READING TEXT:
■ ■ ■ ■ ■ ■ ■
Thank you, Lorie, it is great to be here, and to hear the broad range of perspectives that are represented here today. In 2019, during a very different time in our history, the Federal Reserve began a year of listening sessions with the public, tied to changes being considered in our approach to monetary policy, which was: how the Federal Open Market Committee uses interest rates and other tools to promote a healthy economy. While data can tell us a lot, hearing the stories behind that data helps to paint a picture that brings it to life for me and for my colleagues. We have heard a lot about how Americans are faring in the economy, and about how they are affected by our policy decisions. And so, our effort to create opportunities to enhance our ability to listen has continued, and has become what I expect will be, and certainly should be, a permanent feature of the Federal Reserve’s decision-making.
It is a simple fact that what the Fed does in Washington has a significant impact on how families and businesses spend, borrow and plan for the future. That is exactly why we need to learn about the experiences of people in Odessa, Midland and other communities in the Permian Basin. Lately, as you know, the Fed has been focused on lowering inflation, which is essential if we want to support a growing economy and rising incomes. We want to hear how inflation, along with the higher interest rates needed to bring inflation down, is affecting you and your communities. These conversations provide important context to the economic data that we consider, and they help guide our thinking about how we can best achieve stability and support for the economic well-being of all Americans.
■ ■ ■ ■ ■ ■ ■
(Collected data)
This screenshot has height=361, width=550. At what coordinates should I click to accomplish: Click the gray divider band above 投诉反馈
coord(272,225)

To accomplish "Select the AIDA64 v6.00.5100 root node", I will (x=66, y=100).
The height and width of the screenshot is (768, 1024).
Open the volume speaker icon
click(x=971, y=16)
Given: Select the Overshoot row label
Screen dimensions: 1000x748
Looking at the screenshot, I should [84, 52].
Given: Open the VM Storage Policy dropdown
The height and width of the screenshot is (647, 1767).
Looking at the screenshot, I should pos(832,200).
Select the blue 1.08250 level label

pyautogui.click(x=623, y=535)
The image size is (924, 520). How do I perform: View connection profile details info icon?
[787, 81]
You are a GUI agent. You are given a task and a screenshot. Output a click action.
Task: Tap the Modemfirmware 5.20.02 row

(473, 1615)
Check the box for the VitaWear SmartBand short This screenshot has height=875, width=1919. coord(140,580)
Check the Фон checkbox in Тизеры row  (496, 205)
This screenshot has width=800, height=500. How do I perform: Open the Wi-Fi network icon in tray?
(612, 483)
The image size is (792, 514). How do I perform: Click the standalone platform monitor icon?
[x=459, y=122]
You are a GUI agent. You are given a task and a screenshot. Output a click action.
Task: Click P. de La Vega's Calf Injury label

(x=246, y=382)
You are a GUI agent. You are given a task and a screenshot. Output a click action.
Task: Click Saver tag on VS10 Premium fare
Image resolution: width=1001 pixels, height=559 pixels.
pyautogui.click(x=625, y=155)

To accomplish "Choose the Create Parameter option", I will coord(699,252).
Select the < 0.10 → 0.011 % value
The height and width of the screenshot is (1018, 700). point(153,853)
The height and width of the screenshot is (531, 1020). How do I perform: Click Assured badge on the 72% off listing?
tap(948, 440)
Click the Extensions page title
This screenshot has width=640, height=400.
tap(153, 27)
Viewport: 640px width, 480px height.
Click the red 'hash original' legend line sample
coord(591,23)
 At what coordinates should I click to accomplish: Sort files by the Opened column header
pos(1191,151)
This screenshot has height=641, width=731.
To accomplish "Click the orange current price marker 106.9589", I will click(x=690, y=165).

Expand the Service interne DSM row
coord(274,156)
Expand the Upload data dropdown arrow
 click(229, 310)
■ ■ ■ ■ ■ ■ ■
DIRECTIONS:
Please continue the speech on the Federal Reserve's listening sessions, starting after its last sentence.

EXPECTED ANSWER:
One of the important issues we will talk about today is workforce development, which in every community depends on effective partnerships with the private sector. For many years, this region has been challenged to find qualified workers in certain industries. But now, the challenge of finding willing and qualified workers stretches far beyond just those requiring specific skills training. Our strong labor market has made it extremely difficult for growing businesses to find workers, which, if not addressed, could eventually undermine a strong economy. I am very interested to learn about the different strategies and approaches being used in this region to provide workers with the skills they need to fill these jobs, and what additional considerations might be helpful in your efforts to improve workforce development.
Another issue we will focus on today is education. As a mother of two middle school students during the depths of the pandemic, I am particularly interested in understanding how your communities have managed and continue to manage Kindergarten through 12th grade education after the disruptions many places experienced as a result of the pandemic school closures.
Student performance suffers during even brief periods of instruction disruption. So even in places where school closures may have been limited, there may continue to be lasting effects on attendance and student performance. Where schools were permitted to remain open, we know that teacher and support staff shortages were, and continue to be, a significant challenge for many school districts. I look forward to hearing your views and experiences during our time together.
Thank you, again, for the invitation to be here today, and I look forward to our discussions.